The proposal to change these names was taken up recently by policymakers from Delta County, including Delta County Commissioner Don Suppes. Suppes recounted how the initial idea came from students at Cedaredge High School.
“In the end it was the freshman class that came up with Clay Creek and Clay Mesa, because of the adobe clay that is so prominent in the area,” Suppes said.
However, this would not be the first time that the landmarks’ names have been changed.
“Negro Creek used to be known as the N-word creek until it was changed in the 1960s,” Joseph explained.
The original origins of the name are unclear. Some have pointed to black volcanic rock, a prominent feature around the landmarks, and that negro is the Spanish word for the color black. Others posited that the name could have originated if a Black person was lynched in the area. However, historical evidence is scant enough that no direct evidence has been found yet for any theory.
“It seems strange that the N-word would be used if there wasn’t some kind of reference to people that were actually there,” Norma Johnson commented. “And I was saying that in the years after the civil war, Black people were run out of many towns – the race massacres. It’s very possible that there were people there, maybe, and there weren’t any descendants. … And this is something that has happened all across the United States.
This name is far from the worst part of the racist history that haunts Delta, as well as many other Colorado towns. Delta was at one point considered a sundown town – a name for all-White communities that historically excluded Black people through racist legislation, as well as threats and acts of violence.
Even today, demographic reports show that Delta County’s population – roughly 30,000 people, according to the U.S. Census – is 92% White, with less than 1% of its population listed as Black or African American.
Participants at Wednesday’s meeting came to a consensus on one thing: no matter what the origins were, the name should be changed now.
“This was named the N-word, and it was changed in the sixties.
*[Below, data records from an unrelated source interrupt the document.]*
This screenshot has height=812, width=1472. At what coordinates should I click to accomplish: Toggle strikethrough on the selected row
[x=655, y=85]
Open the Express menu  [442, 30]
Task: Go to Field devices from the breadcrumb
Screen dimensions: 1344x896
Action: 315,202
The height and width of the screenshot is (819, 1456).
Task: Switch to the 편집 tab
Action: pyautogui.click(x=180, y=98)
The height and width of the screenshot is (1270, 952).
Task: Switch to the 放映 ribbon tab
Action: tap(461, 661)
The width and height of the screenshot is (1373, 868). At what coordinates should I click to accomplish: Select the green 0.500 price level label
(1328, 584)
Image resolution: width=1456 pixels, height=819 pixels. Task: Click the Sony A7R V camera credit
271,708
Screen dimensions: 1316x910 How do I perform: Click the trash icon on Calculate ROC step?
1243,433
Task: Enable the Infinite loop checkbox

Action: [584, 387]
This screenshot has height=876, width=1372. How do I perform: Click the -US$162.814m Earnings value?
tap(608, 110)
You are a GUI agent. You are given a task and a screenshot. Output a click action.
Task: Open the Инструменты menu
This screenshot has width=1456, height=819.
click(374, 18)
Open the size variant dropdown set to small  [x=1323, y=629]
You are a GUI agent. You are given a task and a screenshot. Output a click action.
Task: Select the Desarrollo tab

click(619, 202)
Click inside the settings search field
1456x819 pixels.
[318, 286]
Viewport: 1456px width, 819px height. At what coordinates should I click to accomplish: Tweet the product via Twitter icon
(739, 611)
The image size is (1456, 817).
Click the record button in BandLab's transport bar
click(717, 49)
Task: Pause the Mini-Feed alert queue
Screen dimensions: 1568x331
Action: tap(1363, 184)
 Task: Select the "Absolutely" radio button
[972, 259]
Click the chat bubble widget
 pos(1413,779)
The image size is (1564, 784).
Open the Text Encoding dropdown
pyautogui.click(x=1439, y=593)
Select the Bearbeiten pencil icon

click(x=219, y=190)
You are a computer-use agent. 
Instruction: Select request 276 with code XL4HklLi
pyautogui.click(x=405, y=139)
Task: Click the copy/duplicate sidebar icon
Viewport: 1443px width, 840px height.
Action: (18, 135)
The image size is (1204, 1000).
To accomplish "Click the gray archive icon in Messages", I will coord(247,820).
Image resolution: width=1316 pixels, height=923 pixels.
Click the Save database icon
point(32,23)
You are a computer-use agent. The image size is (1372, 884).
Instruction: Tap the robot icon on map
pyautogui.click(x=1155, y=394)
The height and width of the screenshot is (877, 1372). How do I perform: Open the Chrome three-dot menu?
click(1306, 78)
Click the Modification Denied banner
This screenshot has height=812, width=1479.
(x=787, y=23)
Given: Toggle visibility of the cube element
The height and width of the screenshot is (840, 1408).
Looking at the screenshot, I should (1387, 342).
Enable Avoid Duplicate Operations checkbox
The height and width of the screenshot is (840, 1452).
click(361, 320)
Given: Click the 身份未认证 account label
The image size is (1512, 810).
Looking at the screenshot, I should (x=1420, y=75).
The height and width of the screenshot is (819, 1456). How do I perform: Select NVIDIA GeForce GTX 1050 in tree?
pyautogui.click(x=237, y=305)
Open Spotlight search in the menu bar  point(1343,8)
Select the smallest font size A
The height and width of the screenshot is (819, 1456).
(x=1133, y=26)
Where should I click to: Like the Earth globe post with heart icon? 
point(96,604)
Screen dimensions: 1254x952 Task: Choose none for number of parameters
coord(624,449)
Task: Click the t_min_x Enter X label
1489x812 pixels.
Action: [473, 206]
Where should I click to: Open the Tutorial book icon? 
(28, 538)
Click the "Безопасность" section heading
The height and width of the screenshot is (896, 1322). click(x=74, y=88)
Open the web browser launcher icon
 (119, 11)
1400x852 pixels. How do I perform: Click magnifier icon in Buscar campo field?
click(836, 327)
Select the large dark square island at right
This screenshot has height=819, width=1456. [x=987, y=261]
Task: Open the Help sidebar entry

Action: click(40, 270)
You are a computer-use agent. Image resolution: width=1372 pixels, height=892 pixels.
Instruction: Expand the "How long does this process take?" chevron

So there is no positive connotation of the N-word,” said Westminster council member Obi Ezeadi. “I do think that the history is important, but what is more important is the future, is the restoration. From what many folks have said tonight, changing these geographic areas to a name that reflects historical Black leaders could be very powerful in a county of 30,000. It would be noticed very prominently because of the size of this county, and it could be used as a great example of just how we can do restorative justice properly.”
Participants made multiple suggestions for alternate names for the landmarks. Perhaps the most pertinent suggestion was that the board pick the name of a Black historical figure from Colorado. While several names from across the state’s history were put forward, some in the meeting took issue with how none of them were from Delta’s history.
As the meeting came to a close, Madelyn Woodley – founder and president of the Executive Committee for African American Cultural Events (ECAACE) – spoke about a picture of her, taken during Dr. Martin Luther King Jr.’s final march.
“There is a picture of me carrying this sign, saying ‘Honor King, end racism.’ How are we doing, America? That’s always my final question,” Woodley said. “We’ve got a lot of work to do. And I know that there was somebody – in my heart of hearts – in this [Delta] county that lost their life for the cause of freedom, that we are still fighting for today. Freedom is not free, people pay for it with their human lives.”